I LOVE the sharing, person to person, of ACEs scores, quizzes, tests, and sharing the original 8, the classic 10, the expanded versions, and the pair of ACEs and broad WHO and CYW versions. For those of us who had early trauma, who felt that as just part of who we were, before the "not what's wrong but what happened to you" idea was formed, that's epic and important. It helps us learn about others, about trauma survivors in general, and connect with peers, and get way broader perspectives. ALL THAT is powerful and healing, and for lots, more healing than any traditional trauma treatment. 

What I fear, especially lately, is the way that ACEs screenings are often (not always) done in medical settings which returns it to a diagnose/label/funnel/refer out model that has  lots of issues.

There's a reason so many of us with a ton of ACEs who have had the best of evidence-based treatments for ourselves, families, loved ones and in communities joined this movement despite our lack of academic or clinical background - and it's because even the best of the best often isn't: affordable, available, and effective and can re-traumatize, etc. It's not been survivor-informed, survivor-led, co-led, etc. (in meaningful non-token & non-patronizing) ways. It's often viewed trauma as what happened to veterans and soldiers, or acute types of trauma, not developmental, chronic, daily. 

ACEs conversation CAN pull us ALL TOGETHER, and into the conversation, at least when it's a conversation with and for all. That can include and prioritize families and communities and survivors who should be centered and are often after thoughts.

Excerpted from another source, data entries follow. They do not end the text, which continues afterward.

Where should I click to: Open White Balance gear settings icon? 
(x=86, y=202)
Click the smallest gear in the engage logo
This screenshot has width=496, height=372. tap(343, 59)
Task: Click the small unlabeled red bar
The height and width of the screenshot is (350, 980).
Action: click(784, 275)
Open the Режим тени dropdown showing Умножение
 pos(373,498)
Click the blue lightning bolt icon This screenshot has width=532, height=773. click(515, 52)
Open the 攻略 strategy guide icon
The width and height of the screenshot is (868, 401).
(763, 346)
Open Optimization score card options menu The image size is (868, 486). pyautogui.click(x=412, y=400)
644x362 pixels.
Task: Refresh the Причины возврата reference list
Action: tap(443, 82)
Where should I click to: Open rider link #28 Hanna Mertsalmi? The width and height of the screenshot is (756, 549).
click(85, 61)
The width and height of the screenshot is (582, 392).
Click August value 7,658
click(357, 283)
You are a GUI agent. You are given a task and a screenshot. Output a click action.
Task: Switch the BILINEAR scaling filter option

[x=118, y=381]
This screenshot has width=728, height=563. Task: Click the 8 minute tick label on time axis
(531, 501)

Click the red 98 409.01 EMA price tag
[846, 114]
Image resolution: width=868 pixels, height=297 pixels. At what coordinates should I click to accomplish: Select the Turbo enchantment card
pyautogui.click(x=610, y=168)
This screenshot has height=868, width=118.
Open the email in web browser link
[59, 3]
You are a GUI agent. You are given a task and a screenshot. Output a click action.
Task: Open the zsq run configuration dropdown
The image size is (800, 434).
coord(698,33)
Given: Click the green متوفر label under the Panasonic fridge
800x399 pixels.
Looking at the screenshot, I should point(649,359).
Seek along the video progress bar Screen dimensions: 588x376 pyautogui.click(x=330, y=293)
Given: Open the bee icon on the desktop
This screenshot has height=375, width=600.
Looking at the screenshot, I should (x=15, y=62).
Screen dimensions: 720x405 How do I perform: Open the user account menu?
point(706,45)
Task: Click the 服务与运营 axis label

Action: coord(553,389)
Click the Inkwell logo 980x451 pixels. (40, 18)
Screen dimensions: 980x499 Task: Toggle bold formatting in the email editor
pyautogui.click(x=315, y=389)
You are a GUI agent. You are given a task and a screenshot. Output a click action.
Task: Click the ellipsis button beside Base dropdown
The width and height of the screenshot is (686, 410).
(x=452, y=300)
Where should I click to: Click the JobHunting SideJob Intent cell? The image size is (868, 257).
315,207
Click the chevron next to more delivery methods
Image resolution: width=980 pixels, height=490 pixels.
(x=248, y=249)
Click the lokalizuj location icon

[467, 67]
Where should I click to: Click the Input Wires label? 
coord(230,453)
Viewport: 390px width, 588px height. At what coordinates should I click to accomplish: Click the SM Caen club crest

I worry that making it primarily a screening tool, used in systems, one on one, person to person, before systems themselves are changed, will not keep the public as engaged in this public health tool, will not help families, survivors, communities to mobilize, and will return the "trauma conversation" entirely to the clinical/medical model space it's long been located, which hasn't been all that useful for those with complex trauma, developmental trauma, trauma cause din the interpersonal and community and systems sphere). The model is based on treating post-traumatic stress but was said in the powerful congressional testimony yesterday, it's often not Post-Traumatic Stress people have and suffer with, it's Present Traumatic Stress, Persistent Traumatic Stress and that isn't well-addressed or remedied in current medical models covered by insurance.

We need to keep parents, survivors, communities central and that's not the norm in most medical settings (I know that the Center for Youth Wellness is an exception and it's not the only one). But until the exception is more the norm, I don't know how we implement without causing more harm than good.

Once again, went rather long with my comments. Thanks for opening up and continuing this conversation being had all over the place by so many of us. It was great to hear survivors, other experts, elected officials during yesterday's briefing talking about ACEs, their own families, communities, about ACEs Connection, Self-Healing communities, about hope, shame, despair, and flourishing.

I'm grateful for these continued conversations and folks sharing what's working, what's not working, fears that were had, and not realized, as well as plans that were hopeful or with good intentions that had unintended consequences. It's all so new and we need to keep sharing, in my view.  

Cissy

Many thanks for posting our brief!  I'm very interested in ensuring that we're all working together, and yet it seems critical to point out that the original ACEs index is not appropriate for assessing childhood adversity--what about bullying, community violence, separation at the border, extreme poverty, war, etc.?  So, here's my question: How can we build on what works for people about ACEs while still acknowledging the complexity of children's experience and also assessing their individual reactions, needs, and strengths more holistically?  I would love to hear everyone's thoughts!